Senior editor Dennis Caprio’s home power was restored almost immediately, so he stayed behind to guard the fort. I suspect this may have meant many full days at the keyboard in pajamas, but that’s between Dennis and his maker — he reported for duty.
Associate editor Dan Harding fought his way back to the south shore of Long Island to help his parents with the recovery. We knew a little thing like a massive power outage wouldn’t stop Dan, and sure enough, at 0900 the day after the storm, he popped up online and worked as though nothing was amiss. We gradually understood that he was holed up at his grandmother’s in some eerily charmed, fiasco-protected pocket of Nassau County. Entire towns had been leveled around him but life was good at Grandma’s. Though the Internet service was only dial-up, there were grilled-cheese sandwiches, cut on the diagonal, just the way Dan likes them. Midafternoon, Grandma came in with a Kit Kat and told Dan he was doing a super job. (Oh, great. Way to raise the bar, Grandma.)
Meanwhile, our art director, Dave Pollard, was scouting for power and Internet in suburban Connecticut. Apparently, this is the only place in the known world without a Starbucks, because he called us from “a cool lounge-like place,” where he was “forced to expense a mojito” (at noon) to “pay” for his free Internet.
Deputy editor Patrick Sciacca was on the south shore of Long Island with his family and had the worst of it. He went 11 days without power or heat, running a small generator sparingly to keep a refrigerator, his work computer and a phone charger going. One day he waited in line for four hours to buy fuel for the generator — and it was going to get colder. A lot colder. After eight days without power, I could see the increasing desperation in Patrick’s shorter, less coherent text messages. (Patrick reassured me that his new epistolary style was solely the result of numbed digits.) I pictured the Sciaccas gathered around a bonfire of their own furniture, eating from cans, eyeing the family Lab and wondering how warm it would be “inside” the dog, as Rex nervously backed toward the door. Weather trauma aside, Patrick kept his copy moving, even as he slept with one eye open to deter looters.
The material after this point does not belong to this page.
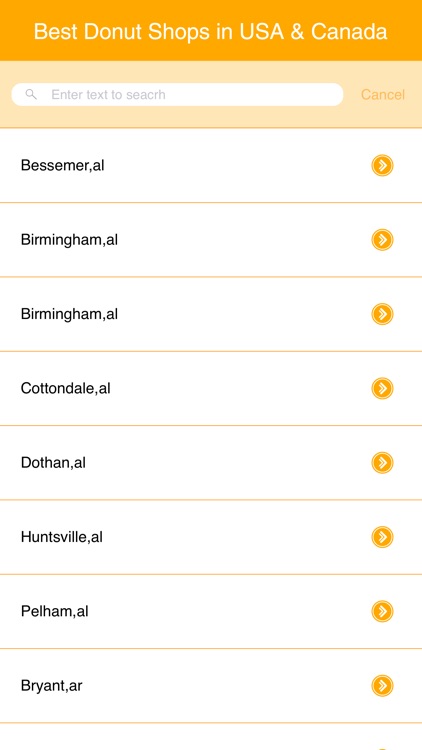Click the magnifying glass search icon
This screenshot has width=422, height=750.
click(x=31, y=94)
And me? I was working from my home, which is 10 miles southeast of the eye of Sandy, and largely spared. My office, I have to confess, is book-lined and has a fireplace, a lot of model ships and a club chair. It is both comfortable and salty. (And yet … I looked no more like the young Katharine Hepburn than I ever do. Sigh.)
The point is, wherever we may be working from, what matters is the excellence of the magazine you hold in your hands. Once in awhile, it’s more of an adventure than we signed up for, but not even a Force 12 will keep us from bringing you Yachting each month. Enjoy!